Um novo Projeto Rondon

O Brasil teve na década de 70 (ok… mais corretamente no final dos anos 60) uma geração de médicos que serviu ao país no Projeto Rondon. Era outro modelo, uma “clínica civil”, que se vê em países avançados como a Suécia (a Suécia também tem seu interiorzão…) e aqui foi uma bela ideia, mas infelizmente associada à ditadura militar. O Projeto Rondon sempre foi voluntário. Tivemos professores que nas aulas nos contavam de suas experiências como “rondonistas”. Basta reavivá-lo, a logística hoje é bem mais fácil. E eu sei que ele foi reavivado em 2005. Mas não nos mesmos moldes daquela época pioneira.
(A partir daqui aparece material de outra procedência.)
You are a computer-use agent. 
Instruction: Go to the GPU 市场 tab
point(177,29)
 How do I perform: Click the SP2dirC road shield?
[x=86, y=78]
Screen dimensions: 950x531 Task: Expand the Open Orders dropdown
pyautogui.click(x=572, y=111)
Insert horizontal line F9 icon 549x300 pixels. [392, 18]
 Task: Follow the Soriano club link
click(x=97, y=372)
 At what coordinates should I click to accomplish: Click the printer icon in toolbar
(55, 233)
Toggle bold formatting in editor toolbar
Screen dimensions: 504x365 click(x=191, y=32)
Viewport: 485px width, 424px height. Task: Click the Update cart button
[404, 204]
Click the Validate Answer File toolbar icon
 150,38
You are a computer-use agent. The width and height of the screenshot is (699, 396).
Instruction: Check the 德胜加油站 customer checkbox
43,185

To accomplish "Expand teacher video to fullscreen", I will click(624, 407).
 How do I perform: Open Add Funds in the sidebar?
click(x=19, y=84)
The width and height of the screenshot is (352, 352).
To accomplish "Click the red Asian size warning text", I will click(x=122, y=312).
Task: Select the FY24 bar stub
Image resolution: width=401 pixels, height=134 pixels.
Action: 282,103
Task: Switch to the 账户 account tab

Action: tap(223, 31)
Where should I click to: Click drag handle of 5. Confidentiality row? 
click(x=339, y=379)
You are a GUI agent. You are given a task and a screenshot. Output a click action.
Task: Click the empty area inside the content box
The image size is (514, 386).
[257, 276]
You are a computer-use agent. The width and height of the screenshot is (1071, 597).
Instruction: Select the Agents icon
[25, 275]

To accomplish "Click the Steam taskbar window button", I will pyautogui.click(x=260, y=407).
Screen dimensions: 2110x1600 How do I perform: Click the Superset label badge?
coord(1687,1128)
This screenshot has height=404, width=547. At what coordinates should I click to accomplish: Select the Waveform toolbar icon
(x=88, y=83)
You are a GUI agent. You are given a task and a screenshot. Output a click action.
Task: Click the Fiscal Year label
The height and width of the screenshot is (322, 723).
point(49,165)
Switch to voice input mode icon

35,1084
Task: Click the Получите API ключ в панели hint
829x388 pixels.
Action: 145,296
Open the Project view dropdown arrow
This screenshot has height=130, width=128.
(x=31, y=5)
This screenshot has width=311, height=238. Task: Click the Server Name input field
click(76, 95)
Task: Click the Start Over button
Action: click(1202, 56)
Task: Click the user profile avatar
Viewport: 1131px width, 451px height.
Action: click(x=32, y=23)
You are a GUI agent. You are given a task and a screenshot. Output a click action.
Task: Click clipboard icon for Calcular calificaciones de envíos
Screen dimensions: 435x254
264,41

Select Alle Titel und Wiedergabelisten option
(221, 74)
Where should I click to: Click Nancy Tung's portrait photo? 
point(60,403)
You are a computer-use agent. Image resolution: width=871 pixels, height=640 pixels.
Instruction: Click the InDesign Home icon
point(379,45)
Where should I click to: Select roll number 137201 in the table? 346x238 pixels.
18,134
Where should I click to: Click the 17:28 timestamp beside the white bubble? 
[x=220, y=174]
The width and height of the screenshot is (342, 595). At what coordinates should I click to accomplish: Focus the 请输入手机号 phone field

Readequação dos programas de Residência Médica

Uma proposta ainda não tentada, mas que valeria a pena, seria incluir as instituições que oferecem programas de Residência Médica. É polêmica, mas interessante: o primeiro ano de residência, de todas as especialidades, seria na atenção básica, em áreas carentes de médicos. As universidades se comprometeriam não só a enviar residentes, mas também preceptores. O programa se pautaria não apenas do atendimento monitorado, típico da residência, mas também do desenvolvimento de estratégias e parcerias para o incremento da atenção à saúde da região assistida.

E o que temos no momento?

São programas que já têm algum experimento. Não seriam necessários médicos estrangeiros, nem a criação de um arcabouço legal muito sofisticado. Apenas melhorar experiências que tivemos no passado e articular instituições que fariam tal tarefa com facilidade. Mas para isso, seria necessária vontade política para resolver os problemas.

Por enquanto temos só pirotecnia, ideias marqueteiras e um debate raso e emocional.